--- Provided material ---

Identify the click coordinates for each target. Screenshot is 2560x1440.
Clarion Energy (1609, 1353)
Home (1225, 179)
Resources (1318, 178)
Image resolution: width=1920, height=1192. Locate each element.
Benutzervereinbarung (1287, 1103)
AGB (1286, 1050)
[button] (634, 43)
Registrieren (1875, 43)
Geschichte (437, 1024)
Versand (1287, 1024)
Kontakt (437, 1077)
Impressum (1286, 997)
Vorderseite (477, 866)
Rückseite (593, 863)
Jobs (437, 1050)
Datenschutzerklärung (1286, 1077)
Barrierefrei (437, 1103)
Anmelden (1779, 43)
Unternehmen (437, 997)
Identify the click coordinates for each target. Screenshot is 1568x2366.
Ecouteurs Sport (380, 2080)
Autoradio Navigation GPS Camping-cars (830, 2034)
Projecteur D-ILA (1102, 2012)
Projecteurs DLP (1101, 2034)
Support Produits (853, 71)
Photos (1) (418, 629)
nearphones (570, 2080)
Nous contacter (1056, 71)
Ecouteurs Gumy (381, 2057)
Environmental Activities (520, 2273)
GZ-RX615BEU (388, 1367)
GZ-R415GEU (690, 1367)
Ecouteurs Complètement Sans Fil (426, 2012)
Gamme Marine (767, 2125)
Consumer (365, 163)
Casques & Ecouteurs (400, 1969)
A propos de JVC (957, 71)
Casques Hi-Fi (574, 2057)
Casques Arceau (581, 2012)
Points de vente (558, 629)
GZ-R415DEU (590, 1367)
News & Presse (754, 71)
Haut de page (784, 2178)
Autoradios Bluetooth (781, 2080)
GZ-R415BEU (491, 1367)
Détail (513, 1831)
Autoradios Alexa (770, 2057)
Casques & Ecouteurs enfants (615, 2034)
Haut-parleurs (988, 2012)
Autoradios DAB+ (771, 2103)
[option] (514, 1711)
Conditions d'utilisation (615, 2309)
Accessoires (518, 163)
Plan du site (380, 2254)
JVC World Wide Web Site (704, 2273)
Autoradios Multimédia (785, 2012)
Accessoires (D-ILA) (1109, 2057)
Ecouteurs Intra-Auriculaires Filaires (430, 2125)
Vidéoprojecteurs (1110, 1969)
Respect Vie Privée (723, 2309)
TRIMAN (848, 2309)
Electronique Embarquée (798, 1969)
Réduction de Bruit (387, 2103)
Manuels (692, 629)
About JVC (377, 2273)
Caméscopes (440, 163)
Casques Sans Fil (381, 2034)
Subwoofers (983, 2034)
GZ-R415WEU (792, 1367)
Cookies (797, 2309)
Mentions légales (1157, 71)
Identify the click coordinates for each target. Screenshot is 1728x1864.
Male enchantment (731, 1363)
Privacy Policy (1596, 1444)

---

Exercise brief — Count how many lines of the data include the word "Autoradios". Your reply should be that number alone.

Finished exercise — 4